In „Pulpit and Press“ (S. 20) legt Mrs. Eddy die weitreichende und allumfassende Anwendbarkeit der Christlichen Wissenschaft dar. Hier nennt sie die christlich-wissenschaftliche Bewegung „die größte moralische, physische, bürgerliche und religiöse Reform, die die Welt je gesehen hat.“ Der Zweck und die Tätigkeit der Christlichen Wissenschaft ist also nicht nur religiöser Art, gemäß der gewöhnlichen Auffassung dieses Wortes, sondern schließt alles in sich, was zum menschlichen Wohl und zur menschlichen Förderung gehört. Dem Anfang einer geistigen Aufklärung im menschlichen Bewußtsein folgten stets Verbesserungen in materiellen Zuständen, ein höherer Maßstab der Sittlichkeit und eine bessere Regierungsform. Dieses Streben nach dem höchsten Ideal bedeutet demnach nicht Entwicklung, sondern Umwandlung; mit anderen Worten, die Menschheit bessert sich nur in dem Maße, wie sie der Materialität entwächst und Geistigkeit antut.
Wenn ein Mitglied Der Mutter-Kirche oder einer ihrer Zweige dies zugibt, so kann es nicht umhin, stets ein liebevolles Interesse an menschlichen Angelegenheiten zu nehmen, denn es weiß ja, daß diese Angelegenheiten nicht, wie manche glauben, außerhalb der Heiltätigkeit der Christlichen Wissenschaft liegen. Weil diese Wissenschaft die ganze Wahrheit enthüllt, umfaßt sie notwendigerweise die Berichtigung jedes Irrtums; daher muß man die richtige Anwendung ihrer Lehren als das Mittel gegen die verkehrten Zustände in der heutigen Welt erkennen lernen. Die Botschaft des Heilens, welche die Christliche Wissenschaft der Menschheit bringt, beschränkt sich nicht auf deren Schmerzen und Gebrechen, sondern schließt die Berichtigung alles Falschen mit ein.

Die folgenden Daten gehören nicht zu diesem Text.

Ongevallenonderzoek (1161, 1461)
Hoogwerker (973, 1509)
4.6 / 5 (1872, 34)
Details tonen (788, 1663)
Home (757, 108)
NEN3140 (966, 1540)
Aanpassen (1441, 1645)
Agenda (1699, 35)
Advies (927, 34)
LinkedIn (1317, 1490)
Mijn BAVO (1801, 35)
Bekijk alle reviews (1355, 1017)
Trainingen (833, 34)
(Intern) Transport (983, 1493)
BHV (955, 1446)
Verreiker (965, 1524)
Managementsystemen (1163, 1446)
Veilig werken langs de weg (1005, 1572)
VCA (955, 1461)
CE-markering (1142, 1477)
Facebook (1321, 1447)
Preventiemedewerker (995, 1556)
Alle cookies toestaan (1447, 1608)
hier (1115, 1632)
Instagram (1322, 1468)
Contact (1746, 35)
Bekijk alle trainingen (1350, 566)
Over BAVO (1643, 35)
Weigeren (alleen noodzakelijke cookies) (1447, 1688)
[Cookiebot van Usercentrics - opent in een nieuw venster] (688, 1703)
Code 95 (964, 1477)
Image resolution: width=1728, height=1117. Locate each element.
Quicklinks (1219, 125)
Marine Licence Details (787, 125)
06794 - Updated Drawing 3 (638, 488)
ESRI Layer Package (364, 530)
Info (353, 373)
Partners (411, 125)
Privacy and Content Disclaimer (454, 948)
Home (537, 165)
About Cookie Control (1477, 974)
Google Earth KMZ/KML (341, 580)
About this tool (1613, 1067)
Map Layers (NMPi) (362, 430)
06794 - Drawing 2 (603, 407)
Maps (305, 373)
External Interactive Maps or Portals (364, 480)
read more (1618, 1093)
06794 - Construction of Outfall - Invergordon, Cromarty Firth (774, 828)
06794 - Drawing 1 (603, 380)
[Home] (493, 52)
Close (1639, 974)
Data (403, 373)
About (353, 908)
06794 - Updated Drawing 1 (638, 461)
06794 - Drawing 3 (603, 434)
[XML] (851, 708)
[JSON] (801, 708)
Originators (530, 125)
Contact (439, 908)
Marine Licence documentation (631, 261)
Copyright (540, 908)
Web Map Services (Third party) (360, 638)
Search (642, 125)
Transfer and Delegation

Finanzielle, gesellschaftliche und bürgerliche Probleme, nationale und internationale Fragen, sittliche und religiöse Verbesserungen — dies alles fordert eine Erkenntnis der Wahrheit über Gott, den Menschen und ihre Beziehung zu einander. Die wahre Idee von Kraft, von Gesetz und von Regierung ist nötig — ja von allem, was sich auf den gegenseitigen Umgang der Menschen bezieht; und diese wahre Idee vom Menschen und von dem, was auf ihn Bezug hat, maß erst erworben werden, ehe Harmonie und Erfolg in irgendeiner menschlichen Beziehung oder Tätigkeit in der rechten Weise verwirklicht werden kann. Die Tatsache, daß diese demonstrierbare Erkenntnis der Wahrheit durch die Christliche Wissenschaft erworben werden muß und daß alle wahren Christlichen Wissenschafter sie in gewissem Grade besitzen, sollte unser gegenwärtiges Verhalten zu den sogenannten weltlichen Angelegenheiten in klarem Lichte erscheinen lassen.
Es ist somit klar, daß die Aufgabe der Christlichen Wissenschaft darin besteht, die allgemeine Anwendbarkeit der Wahrheit den Menschen aller Berufsarten bekannt zu machen. Es liegt ihnen ob, jedes Problem, das sich der Menschheit bietet, nicht auf der Basis der menschlichen Auffassung, sondern dem göttlichen Gesetz gemäß auszuarbeiten. Der Meister gründete das Christentum nicht nur, um einigen wenigen Kranken in Palästina körperliche Heilung zu bringen, sondern um der Menschheit den Weg zu zeigen, auf dem sie dem Irrtum entrinnen kann. Auch heute ist es nicht in erster Linie die Aufgabe der Christlichen Wissenschaft, den Sterblichen körperliche Heilung zu bringen, sondern ihnen durch Aufklärung über das Prinzip aus Schwierigkeiten jeder Art herauszuhelfen. Dieses Verständnis macht die Menschen gesünder und glücklicher und durchdringt all die Einzelheiten ihrer Tätigkeiten.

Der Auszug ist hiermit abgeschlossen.